*** Material to process ***

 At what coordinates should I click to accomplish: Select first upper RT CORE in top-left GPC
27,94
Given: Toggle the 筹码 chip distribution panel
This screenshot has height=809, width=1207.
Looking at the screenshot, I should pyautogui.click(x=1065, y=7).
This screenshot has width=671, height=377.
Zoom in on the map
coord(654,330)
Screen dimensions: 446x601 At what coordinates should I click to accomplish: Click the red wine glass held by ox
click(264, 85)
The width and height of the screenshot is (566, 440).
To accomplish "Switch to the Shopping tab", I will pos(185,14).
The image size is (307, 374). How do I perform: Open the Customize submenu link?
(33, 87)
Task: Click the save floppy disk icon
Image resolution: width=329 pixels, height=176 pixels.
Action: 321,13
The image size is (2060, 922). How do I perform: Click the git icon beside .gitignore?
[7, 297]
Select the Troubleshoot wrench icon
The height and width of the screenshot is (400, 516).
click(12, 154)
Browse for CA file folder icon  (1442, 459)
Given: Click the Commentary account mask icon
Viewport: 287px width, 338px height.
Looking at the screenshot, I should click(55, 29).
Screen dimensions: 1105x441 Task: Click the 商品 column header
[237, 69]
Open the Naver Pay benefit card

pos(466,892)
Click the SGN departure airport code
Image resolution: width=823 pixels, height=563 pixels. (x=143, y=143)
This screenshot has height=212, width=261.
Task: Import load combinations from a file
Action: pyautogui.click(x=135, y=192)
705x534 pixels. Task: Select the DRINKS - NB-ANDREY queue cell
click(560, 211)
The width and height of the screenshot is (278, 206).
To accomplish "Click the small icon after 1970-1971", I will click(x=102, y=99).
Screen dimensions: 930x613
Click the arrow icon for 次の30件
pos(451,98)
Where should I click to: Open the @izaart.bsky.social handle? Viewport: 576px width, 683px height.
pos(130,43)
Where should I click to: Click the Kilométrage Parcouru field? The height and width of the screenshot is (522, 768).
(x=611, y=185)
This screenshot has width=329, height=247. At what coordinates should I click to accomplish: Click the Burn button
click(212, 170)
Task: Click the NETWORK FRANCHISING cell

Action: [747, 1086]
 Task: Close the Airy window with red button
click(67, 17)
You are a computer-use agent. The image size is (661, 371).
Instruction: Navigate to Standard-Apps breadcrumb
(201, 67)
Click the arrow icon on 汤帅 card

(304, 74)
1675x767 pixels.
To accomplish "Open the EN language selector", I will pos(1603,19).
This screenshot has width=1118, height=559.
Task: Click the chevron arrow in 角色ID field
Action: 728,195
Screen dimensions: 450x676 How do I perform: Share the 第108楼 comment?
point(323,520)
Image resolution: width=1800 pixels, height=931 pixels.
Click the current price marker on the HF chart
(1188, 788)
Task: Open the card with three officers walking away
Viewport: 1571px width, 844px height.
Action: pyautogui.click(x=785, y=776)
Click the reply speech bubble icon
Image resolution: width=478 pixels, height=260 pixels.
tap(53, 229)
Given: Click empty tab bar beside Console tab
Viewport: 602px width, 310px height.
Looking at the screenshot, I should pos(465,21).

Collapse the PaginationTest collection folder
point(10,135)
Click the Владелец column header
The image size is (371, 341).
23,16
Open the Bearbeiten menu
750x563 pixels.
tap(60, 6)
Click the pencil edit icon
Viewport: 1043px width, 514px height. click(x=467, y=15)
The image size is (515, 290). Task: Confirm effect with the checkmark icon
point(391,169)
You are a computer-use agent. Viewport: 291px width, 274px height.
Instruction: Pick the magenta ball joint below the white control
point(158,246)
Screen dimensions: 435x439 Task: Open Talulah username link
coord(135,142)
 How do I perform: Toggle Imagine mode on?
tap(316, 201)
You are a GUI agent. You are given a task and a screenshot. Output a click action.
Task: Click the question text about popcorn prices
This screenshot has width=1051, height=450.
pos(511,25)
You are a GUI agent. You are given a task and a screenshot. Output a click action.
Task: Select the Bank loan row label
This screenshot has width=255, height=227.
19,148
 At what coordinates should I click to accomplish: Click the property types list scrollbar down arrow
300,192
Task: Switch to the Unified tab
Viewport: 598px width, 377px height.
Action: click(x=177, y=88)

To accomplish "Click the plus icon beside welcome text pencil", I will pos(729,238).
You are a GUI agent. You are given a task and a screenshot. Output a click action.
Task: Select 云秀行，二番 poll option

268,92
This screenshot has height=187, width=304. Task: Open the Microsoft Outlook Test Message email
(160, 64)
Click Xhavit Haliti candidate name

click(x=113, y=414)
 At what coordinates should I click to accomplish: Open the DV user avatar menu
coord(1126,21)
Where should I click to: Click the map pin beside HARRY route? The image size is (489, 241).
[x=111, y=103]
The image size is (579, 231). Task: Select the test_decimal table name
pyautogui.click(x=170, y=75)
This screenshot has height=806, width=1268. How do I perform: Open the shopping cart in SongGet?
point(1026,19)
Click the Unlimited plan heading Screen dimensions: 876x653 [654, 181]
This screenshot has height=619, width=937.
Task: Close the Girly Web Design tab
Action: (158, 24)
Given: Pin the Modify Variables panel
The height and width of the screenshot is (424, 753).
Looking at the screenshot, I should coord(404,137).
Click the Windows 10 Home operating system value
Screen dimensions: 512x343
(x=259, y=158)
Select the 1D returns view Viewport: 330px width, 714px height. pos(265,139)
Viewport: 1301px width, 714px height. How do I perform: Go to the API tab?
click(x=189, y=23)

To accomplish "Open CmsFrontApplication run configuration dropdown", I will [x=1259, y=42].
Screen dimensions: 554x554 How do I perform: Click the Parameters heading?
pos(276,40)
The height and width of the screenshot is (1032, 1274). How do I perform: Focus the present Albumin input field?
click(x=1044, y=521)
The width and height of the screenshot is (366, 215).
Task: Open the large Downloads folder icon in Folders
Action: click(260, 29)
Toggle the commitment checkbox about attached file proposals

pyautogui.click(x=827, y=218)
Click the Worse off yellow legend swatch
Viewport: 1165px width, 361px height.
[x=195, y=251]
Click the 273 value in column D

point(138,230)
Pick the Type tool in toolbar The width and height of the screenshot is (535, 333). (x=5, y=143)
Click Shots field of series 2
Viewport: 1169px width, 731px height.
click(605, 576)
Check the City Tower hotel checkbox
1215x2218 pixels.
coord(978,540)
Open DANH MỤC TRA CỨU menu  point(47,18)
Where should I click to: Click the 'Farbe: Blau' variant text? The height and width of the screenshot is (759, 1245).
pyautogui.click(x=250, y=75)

***

__Problem description__. Which lines above run from the one containing "Click the arrow icon for 次の30件" to the one containing "Task: Open the card"? Give them again exactly, both ends included.

__Answer section__.
Click the arrow icon for 次の30件
pos(451,98)
Where should I click to: Open the @izaart.bsky.social handle? Viewport: 576px width, 683px height.
pos(130,43)
Where should I click to: Click the Kilométrage Parcouru field? The height and width of the screenshot is (522, 768).
(x=611, y=185)
This screenshot has width=329, height=247. At what coordinates should I click to accomplish: Click the Burn button
click(212, 170)
Task: Click the NETWORK FRANCHISING cell

Action: [747, 1086]
 Task: Close the Airy window with red button
click(67, 17)
You are a computer-use agent. The image size is (661, 371).
Instruction: Navigate to Standard-Apps breadcrumb
(201, 67)
Click the arrow icon on 汤帅 card

(304, 74)
1675x767 pixels.
To accomplish "Open the EN language selector", I will pos(1603,19).
This screenshot has width=1118, height=559.
Task: Click the chevron arrow in 角色ID field
Action: 728,195
Screen dimensions: 450x676 How do I perform: Share the 第108楼 comment?
point(323,520)
Image resolution: width=1800 pixels, height=931 pixels.
Click the current price marker on the HF chart
(1188, 788)
Task: Open the card with three officers walking away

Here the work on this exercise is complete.